In a sense, it may hardly be more out of the ordinary to face a failing experiment in what, earlier in this century, top officials in Washington called “nation building” than in our individual lives. In this case, the nation I’m thinking about, the one that seems in the process of being unbuilt, is my own. You know, the one that its leaders—until Donald Trump hit the Oval Office—were in the habit of eternally praising as the most exceptional, the most indispensable country on the planet, the global policeman, the last or sole superpower. Essentially, it. Who could forget that extravagant drumbeat of seemingly obligatory self-praise for what, admittedly, is still a country with wealth and financial clout beyond compare and more firepower than the next significant set of competitors combined?

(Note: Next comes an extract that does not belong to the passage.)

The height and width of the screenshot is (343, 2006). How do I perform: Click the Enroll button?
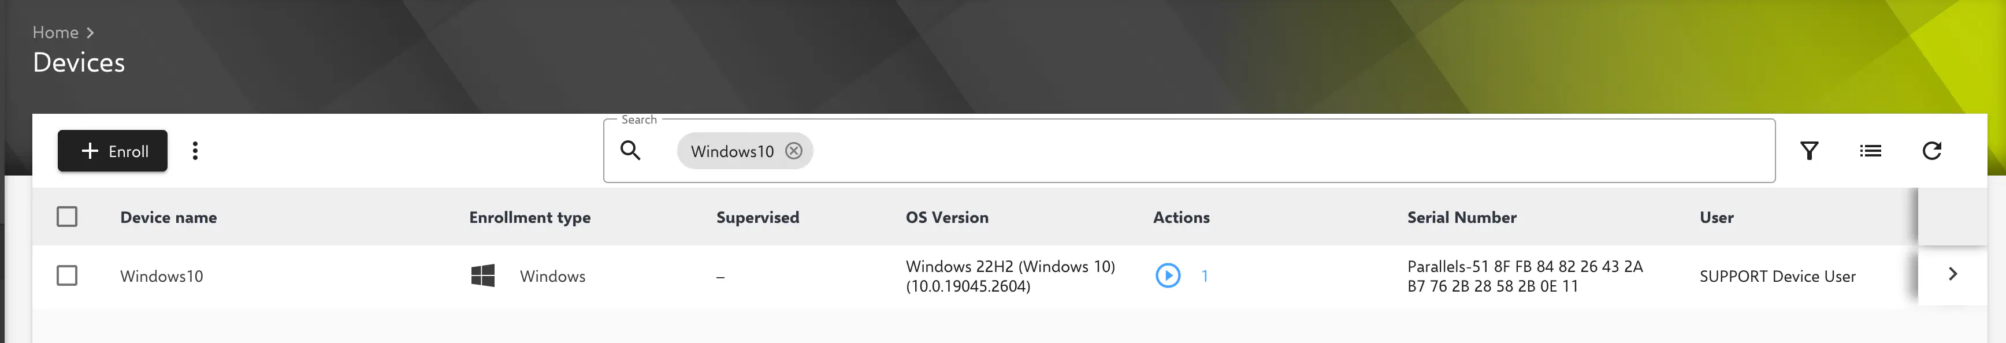pos(113,151)

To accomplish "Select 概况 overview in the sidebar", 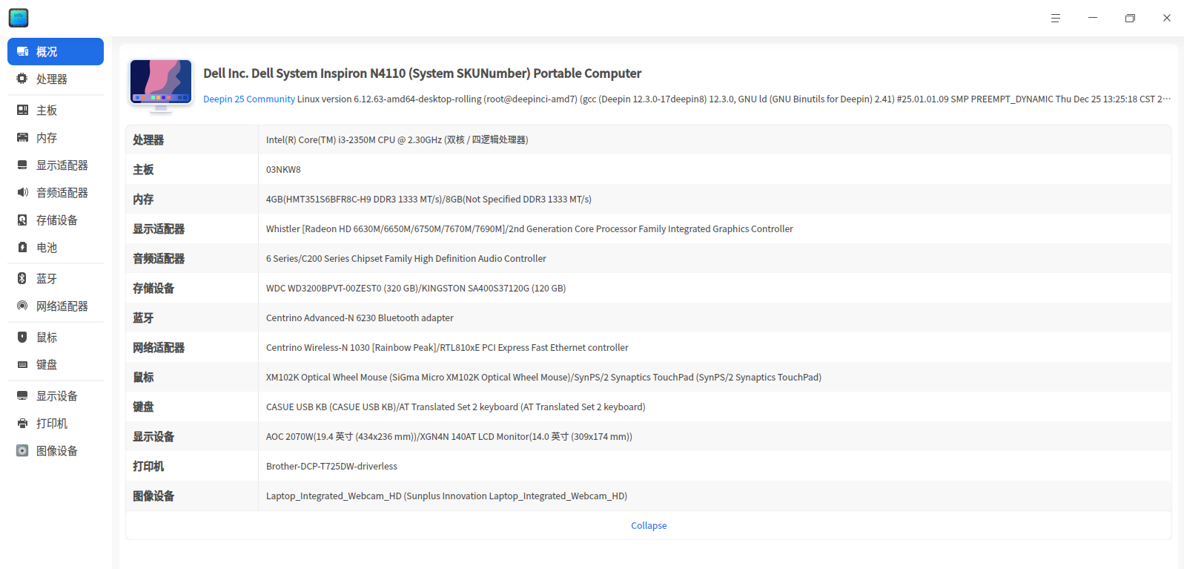I will [56, 52].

Still, tell me you can’t feel it? Tell me you couldn’t sense it when those election results started coming in that November night in 2016? Tell me you can’t sense it in the venomous version of gridlock that now grips Washington? Tell me it’s not there in the feeling in this country that we are somehow besieged (no matter our specific politics), demobilized, and no longer have any real say in a political system of, by, and for the billionaires, in a Washington in which the fourth branch of government, the national-security state, gets all the dough, all the tender loving care (except, at this moment, from our president), all the attention for keeping us “safe” from not much (and certainly not itself)? In the meantime, most Americans get ever less and have ever less say about what they’re not getting. No wonder in the last election the country’s despairing heartland gave a hearty orange finger to the Washington elite.
“Populist” is the term of the moment for the growing crew of Donald Trumps around the planet. It may mean “popular,” but it doesn’t mean “population”; it doesn’t mean “We, the People.” No matter what that band of Trumps might say, it’s increasingly not “we” but “them,” or in the case of Donald J. Trump in particular, “him.”
No, the United States is not yet a failed or failing state, not by a long shot, not in the sense of countries like Afghanistan, Iraq, Libya, Syria, and Yemen that have been driven to near-collapse by America’s 21st-century wars and accompanying events. And yet, doesn’t it seem ever easier to think of this country as, in some sense at least, a failing (and flailing) experiment?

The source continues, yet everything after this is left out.